[PROBLEMS AND TASKS]
• a. Translate this sentence from the blog post about Zachary's surgery below into Spanish: "He looked so small on the gurney."
• b. Reproduce the blog post about Zachary's surgery below from "With everyone." to "you wake up.".
• c. Proceed with the blog post about Zachary's surgery below, picking up after its last sentence.

[EXTRACT PROVIDED]

____

Tuesday, February 13, 2007

Sick Baby

Zachary is sick. He’s a fairly tough kid, rarely breaking down over a physical wound or ailment. As a baby, he would bang into a corner, suffer a huge lump, but never cry.

Or slow down.

When he was almost three, he needed to have surgery on a small hernia. He was, and still is, a generally shy kid in a new circumstance. Sitting in a hospital ward with his two moms, funny yellow slipper socks and a Johnny on was clearly a moment to give pause. When they gave him the little purple drink though, he suddenly became chatty.

With everyone.

Jeanine is the calmer of the two in our marriage, at least that’s the story everyone believes. But when they wheeled Zachary down to surgery, she whispered, you go. I held his hand, listened to him gab with the nurses. He looked so small on the gurney. Part of me was terrified I’d lose him, most of me knew better. The anesthesiologist covered his face with the mask and kept him talking for the few seconds it took before Zachary was out. I remember squeezing his hand just before and saying, I’ll be right here when you wake up.

____

[EXTRACTED MATERIAL]

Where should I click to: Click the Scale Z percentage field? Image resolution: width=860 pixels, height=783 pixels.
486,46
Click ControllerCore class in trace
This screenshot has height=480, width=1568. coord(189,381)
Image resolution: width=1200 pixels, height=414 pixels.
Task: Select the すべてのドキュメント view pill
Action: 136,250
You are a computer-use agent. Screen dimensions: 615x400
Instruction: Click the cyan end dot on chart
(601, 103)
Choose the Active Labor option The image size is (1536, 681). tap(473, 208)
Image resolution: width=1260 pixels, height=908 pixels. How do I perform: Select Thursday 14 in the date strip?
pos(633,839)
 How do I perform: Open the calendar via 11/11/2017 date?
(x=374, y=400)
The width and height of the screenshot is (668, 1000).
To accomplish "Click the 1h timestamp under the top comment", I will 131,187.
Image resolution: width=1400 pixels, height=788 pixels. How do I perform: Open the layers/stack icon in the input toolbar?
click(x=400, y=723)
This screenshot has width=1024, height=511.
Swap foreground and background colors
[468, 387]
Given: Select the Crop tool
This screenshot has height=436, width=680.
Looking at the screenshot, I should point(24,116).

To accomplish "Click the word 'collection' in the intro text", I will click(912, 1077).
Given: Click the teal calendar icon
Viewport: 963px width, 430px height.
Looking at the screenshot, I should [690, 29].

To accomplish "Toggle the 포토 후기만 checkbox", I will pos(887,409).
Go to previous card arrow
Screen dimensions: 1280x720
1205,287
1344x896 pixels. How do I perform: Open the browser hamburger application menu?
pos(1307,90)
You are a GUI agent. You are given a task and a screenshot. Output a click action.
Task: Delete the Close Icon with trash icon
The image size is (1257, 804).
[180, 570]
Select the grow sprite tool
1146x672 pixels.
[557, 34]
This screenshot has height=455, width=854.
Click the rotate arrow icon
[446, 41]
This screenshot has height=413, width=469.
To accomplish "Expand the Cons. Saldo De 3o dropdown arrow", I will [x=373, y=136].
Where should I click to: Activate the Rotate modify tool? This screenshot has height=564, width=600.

____

[ANSWER SET]
• a. Se veía tan pequeño en la camilla.

• b.
With everyone.

Jeanine is the calmer of the two in our marriage, at least that’s the story everyone believes. But when they wheeled Zachary down to surgery, she whispered, you go. I held his hand, listened to him gab with the nurses. He looked so small on the gurney. Part of me was terrified I’d lose him, most of me knew better. The anesthesiologist covered his face with the mask and kept him talking for the few seconds it took before Zachary was out. I remember squeezing his hand just before and saying, I’ll be right here when you wake up.

• c.
And I was. The nurses advised he might be groggy or cry when he woke up. Zachary just woke up. Ready to go. Keep him quiet, they said as we brought him home. Shouldn’t be too hard.

Within two hours of getting home, he was tearing around the house after Ben. I worried about his stitches; the fresh wound but was relieved his eyes were bright. There seemed to be no bad side effects from the anesthesia.

When Zachary walked out to the playground yesterday after school, he told me his throat hurt. His voice was garbled and he came up and leaned against me. This does not happen on the playground under normal circumstances.

The boy was hot. I knew he had a fever.

In the middle of the night last night, Jeanine got up and gave him some Advil. His fever was back and he complained of not being able to breathe- his throat too sore and nose too clogged. Jeanine tucked him in and came back to bed. Within a minute, I heard him still struggling to breathe- I knew he was afraid it would not stop. I went in and sat behind him in his bed and had him lean back against me.

The rough coughing stopped.

It hurts, he whispered.

I know. I’m right here. Just close your eyes. You need to be sitting up.

Eventually, he fell asleep.

It was three thirty in the morning and as I held him I remembered something really important. All the different jobs I have had, the different people I have touched, none are as important as my children.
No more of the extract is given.